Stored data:
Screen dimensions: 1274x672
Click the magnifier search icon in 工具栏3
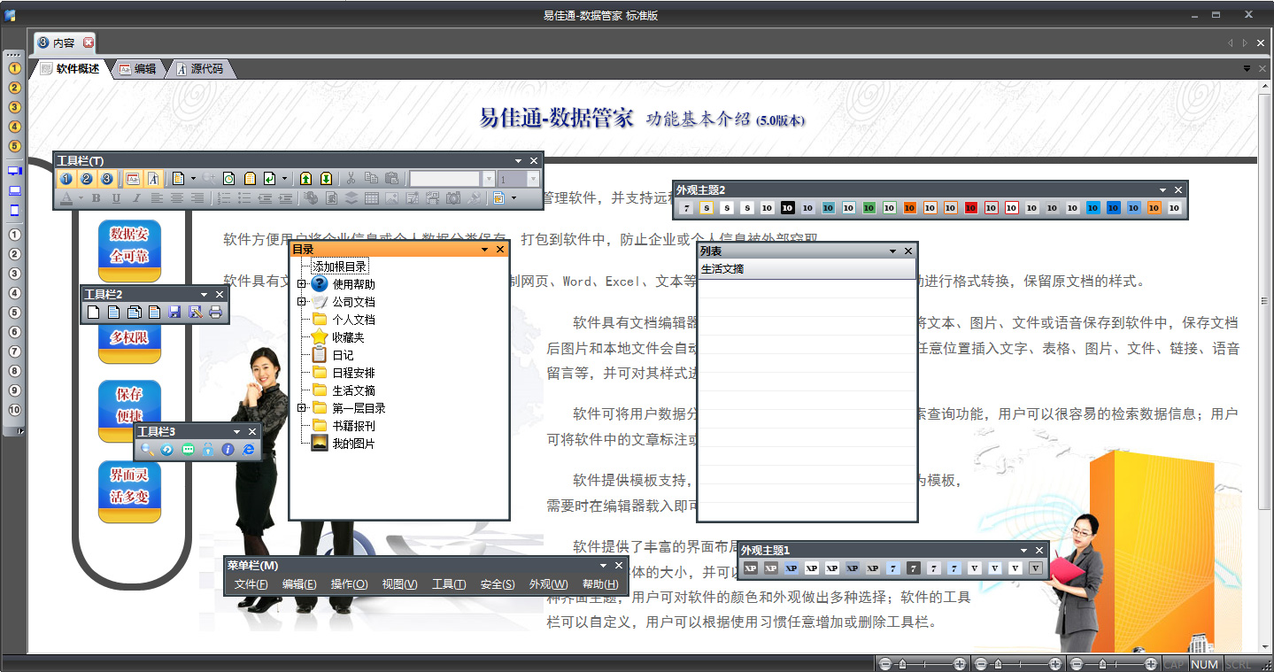pos(147,450)
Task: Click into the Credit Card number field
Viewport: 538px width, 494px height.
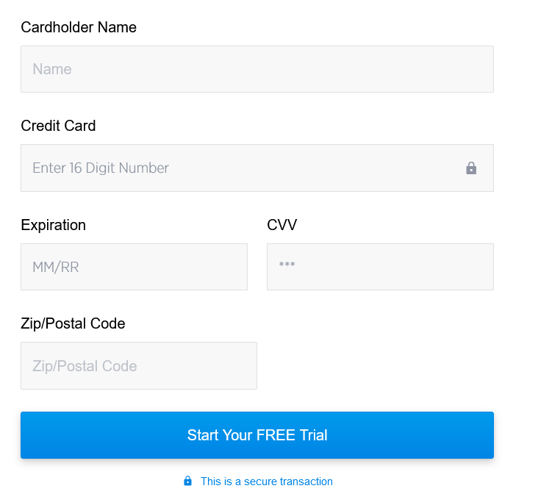Action: [243, 168]
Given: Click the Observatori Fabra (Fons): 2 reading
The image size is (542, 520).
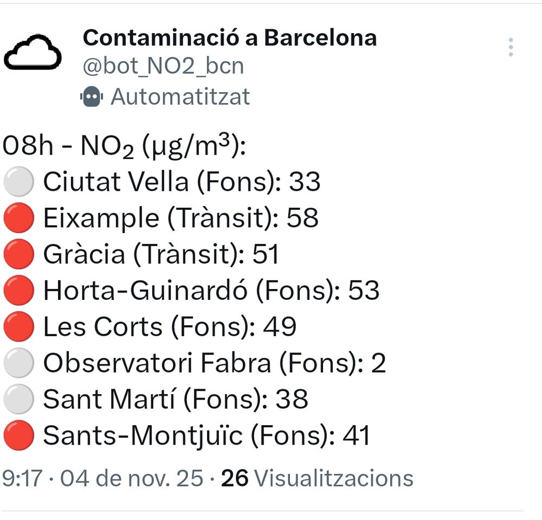Looking at the screenshot, I should pos(214,364).
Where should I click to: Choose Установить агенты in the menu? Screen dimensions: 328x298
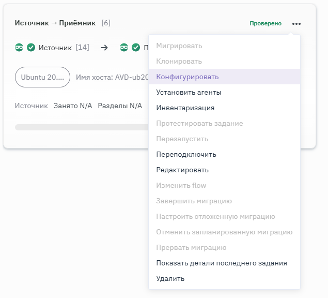click(x=189, y=92)
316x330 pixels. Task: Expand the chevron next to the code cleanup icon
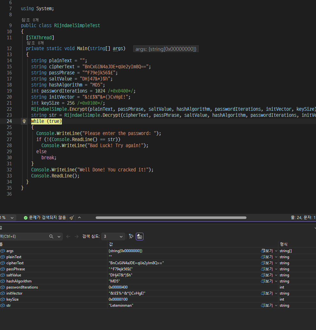coord(79,217)
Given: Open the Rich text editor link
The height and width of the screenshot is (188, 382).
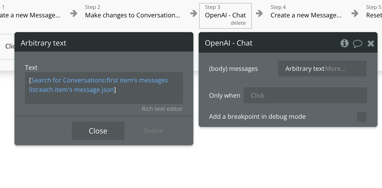Looking at the screenshot, I should [x=162, y=109].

■ **Directions**: Could you retype all the entries exactly, skipping the pictures?

■ **Your solution**:
Screen dimensions: 1274x672
Click the magnifier search icon in 工具栏3
pos(147,450)
Task: Click into the Credit Card number field
Viewport: 538px width, 494px height.
Action: [243, 168]
Given: Click the Observatori Fabra (Fons): 2 reading
The image size is (542, 520).
Looking at the screenshot, I should pos(214,364).
Where should I click to: Choose Установить агенты in the menu? Screen dimensions: 328x298
click(x=189, y=92)
316x330 pixels. Task: Expand the chevron next to the code cleanup icon
coord(79,217)
Given: Open the Rich text editor link
The height and width of the screenshot is (188, 382).
Looking at the screenshot, I should [x=162, y=109].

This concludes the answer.